> Your task:
The number of lines in the entries below holding the word "agent" is all that is needed here.

> Supplied data:
+ + + + + + +

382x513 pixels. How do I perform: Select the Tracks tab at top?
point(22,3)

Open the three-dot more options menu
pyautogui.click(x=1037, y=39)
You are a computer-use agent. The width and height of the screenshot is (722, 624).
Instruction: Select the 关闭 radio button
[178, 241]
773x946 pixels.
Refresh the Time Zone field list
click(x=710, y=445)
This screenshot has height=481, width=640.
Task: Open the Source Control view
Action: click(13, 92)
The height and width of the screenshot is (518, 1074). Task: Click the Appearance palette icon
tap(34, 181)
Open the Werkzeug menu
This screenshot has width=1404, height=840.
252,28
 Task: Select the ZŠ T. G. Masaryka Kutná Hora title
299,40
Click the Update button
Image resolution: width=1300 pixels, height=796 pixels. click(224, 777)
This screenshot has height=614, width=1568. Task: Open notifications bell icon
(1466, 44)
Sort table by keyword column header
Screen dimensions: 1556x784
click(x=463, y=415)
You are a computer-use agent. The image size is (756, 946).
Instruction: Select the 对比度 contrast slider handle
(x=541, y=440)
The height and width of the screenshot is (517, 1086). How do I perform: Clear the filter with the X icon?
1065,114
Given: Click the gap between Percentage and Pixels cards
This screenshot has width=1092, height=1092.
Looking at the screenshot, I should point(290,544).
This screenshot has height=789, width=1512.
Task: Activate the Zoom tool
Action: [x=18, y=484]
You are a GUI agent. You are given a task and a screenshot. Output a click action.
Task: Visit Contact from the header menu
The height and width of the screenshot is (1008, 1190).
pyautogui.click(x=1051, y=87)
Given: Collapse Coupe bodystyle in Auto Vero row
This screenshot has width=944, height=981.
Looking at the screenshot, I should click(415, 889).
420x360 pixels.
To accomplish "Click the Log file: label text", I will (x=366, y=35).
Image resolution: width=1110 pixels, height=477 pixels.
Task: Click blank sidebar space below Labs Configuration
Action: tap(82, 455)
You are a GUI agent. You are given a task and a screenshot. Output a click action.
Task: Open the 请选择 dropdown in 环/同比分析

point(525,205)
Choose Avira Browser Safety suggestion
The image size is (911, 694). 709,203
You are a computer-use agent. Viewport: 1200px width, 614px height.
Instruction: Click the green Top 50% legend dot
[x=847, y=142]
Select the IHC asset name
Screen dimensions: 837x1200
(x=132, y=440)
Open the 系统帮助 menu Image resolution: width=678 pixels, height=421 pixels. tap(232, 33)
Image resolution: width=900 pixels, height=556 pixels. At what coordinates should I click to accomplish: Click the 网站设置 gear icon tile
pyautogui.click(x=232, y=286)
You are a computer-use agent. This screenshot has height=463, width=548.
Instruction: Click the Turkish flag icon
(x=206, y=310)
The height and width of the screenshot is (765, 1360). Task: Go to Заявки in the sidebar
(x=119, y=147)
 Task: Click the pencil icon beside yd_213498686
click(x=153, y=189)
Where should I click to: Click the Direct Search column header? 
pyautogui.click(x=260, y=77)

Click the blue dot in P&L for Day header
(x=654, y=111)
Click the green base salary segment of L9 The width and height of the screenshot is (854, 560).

+ + + + + + +

> Response box:
6